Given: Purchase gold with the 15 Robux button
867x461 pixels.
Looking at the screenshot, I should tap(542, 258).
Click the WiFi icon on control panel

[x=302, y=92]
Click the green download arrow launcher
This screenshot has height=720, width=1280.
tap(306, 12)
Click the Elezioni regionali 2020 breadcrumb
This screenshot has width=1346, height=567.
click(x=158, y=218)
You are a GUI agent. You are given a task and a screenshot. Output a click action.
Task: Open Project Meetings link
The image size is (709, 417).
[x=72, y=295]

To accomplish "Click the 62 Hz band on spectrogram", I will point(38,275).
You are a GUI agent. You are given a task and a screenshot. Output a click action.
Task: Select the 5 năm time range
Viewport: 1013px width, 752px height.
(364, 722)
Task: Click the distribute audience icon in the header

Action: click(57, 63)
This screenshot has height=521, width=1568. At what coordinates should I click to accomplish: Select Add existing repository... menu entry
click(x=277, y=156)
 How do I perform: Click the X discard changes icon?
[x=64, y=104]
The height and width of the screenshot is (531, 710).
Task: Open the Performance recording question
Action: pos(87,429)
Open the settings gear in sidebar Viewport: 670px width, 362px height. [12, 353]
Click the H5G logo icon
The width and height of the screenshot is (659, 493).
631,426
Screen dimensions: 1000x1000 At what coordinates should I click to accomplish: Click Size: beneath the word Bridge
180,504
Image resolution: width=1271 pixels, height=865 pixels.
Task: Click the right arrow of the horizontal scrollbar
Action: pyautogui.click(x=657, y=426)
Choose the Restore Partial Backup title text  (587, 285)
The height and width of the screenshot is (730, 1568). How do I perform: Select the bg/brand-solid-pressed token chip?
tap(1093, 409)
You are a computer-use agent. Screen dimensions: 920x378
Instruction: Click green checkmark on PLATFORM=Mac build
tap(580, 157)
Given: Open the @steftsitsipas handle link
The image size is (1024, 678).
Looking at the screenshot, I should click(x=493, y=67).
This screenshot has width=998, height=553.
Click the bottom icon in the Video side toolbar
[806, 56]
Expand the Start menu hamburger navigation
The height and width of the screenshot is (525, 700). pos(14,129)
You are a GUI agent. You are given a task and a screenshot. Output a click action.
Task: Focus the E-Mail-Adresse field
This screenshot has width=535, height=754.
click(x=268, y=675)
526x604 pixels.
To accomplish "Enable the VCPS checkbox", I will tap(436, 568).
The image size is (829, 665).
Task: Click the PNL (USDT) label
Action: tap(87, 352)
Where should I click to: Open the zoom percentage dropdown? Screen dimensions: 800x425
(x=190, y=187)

*YOUR ASSIGNMENT*.
Your task is to restate, word for word, the line with "Instruction: Click green" and all lines after it, ending with the last line of the data.

*REPLY*.
Instruction: Click green checkmark on PLATFORM=Mac build
tap(580, 157)
Given: Open the @steftsitsipas handle link
The image size is (1024, 678).
Looking at the screenshot, I should click(x=493, y=67).
This screenshot has width=998, height=553.
Click the bottom icon in the Video side toolbar
[806, 56]
Expand the Start menu hamburger navigation
The height and width of the screenshot is (525, 700). pos(14,129)
You are a GUI agent. You are given a task and a screenshot. Output a click action.
Task: Focus the E-Mail-Adresse field
This screenshot has width=535, height=754.
click(x=268, y=675)
526x604 pixels.
To accomplish "Enable the VCPS checkbox", I will tap(436, 568).
The image size is (829, 665).
Task: Click the PNL (USDT) label
Action: tap(87, 352)
Where should I click to: Open the zoom percentage dropdown? Screen dimensions: 800x425
(x=190, y=187)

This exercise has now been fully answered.